When I came too I was lying on a pile of crash mats in the corner of a vast office. The Karate woman was standing on an enormous desk up the other end practicing some very elaborate combinations of kicks and leaps while talking on her blue-toothed mobile.
It turns out she was in charge of the local theatre but was also an expert in Oriental Martial Arts. Apparently she had been bought a class in Jujitsu as a post-pantomime season, de-stressing present and she liked the white pyjama get up so much that she had burnt her entire wardrobe and given herself over to mastering the Secret Arts of a Ninja Warrior before the year was out.
She told me all of this over a Miso and Sushi lunch and then before you could say ‘wasabi and chips’ she offered me a job.
It seems that they needed a Lion for their next play and all the candidates they had seen were not sophisticated enough for the role. She had obviously been meeting with all those ‘wild’ types who you always see on the telly. You know, the one’s that roar and snarl and generally misbehave for the cameras. Such a bunch of prima donnas. They’ve all been on that Atkins protein diet for so long now that they have lost touch with reality. Everyone knows real lions eat quiche.

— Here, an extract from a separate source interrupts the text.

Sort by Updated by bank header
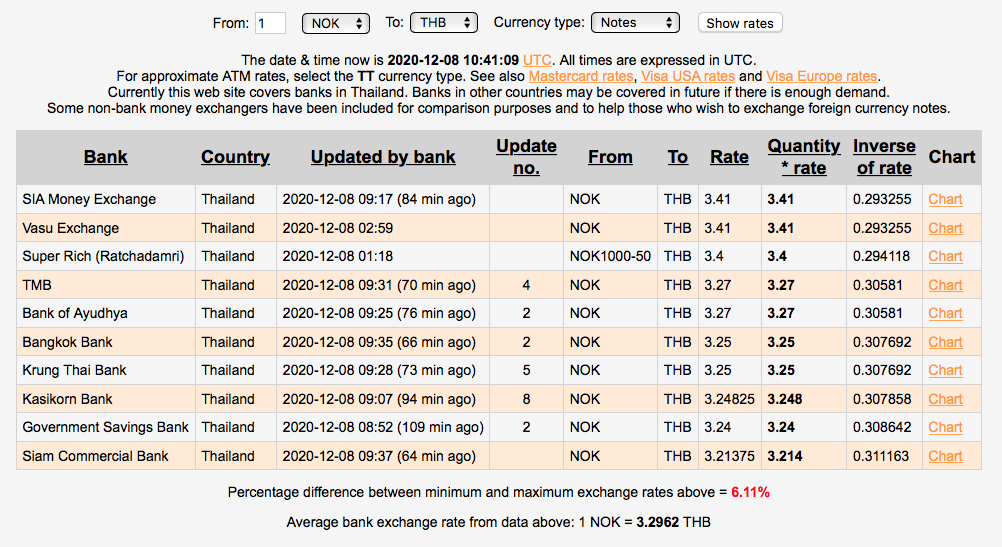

Part of the deal with the job is that the theatre would find me some suitable accommodation and as I could not risk another night without a pedicure and French Polish I decided to take up her kind offer.
So me and my luggage are just about to move to a very desirable address in Hyde. Apparently the theatre housed some c-list, celebrity, glamour girl there last year and she and the girls at No.10 got on like a house on fire. All of them were haut couture obsessed and spent their evenings sewing day-glo sequins onto anything and everything.
Sound like it will be fun. I am a sucker for a little sewing. I hope they like using an embroidery hoop as much as I do.
Anyway, I must dash as the nice taxi man has nearly finished getting my luggage up onto his rack. He is one of those ‘strong and silent’ types so I am not expecting him to say much when I give him a nice big tip. I’m sure, secretly, he’ll be thrilled.
Will keep you posted on how my adventures progress.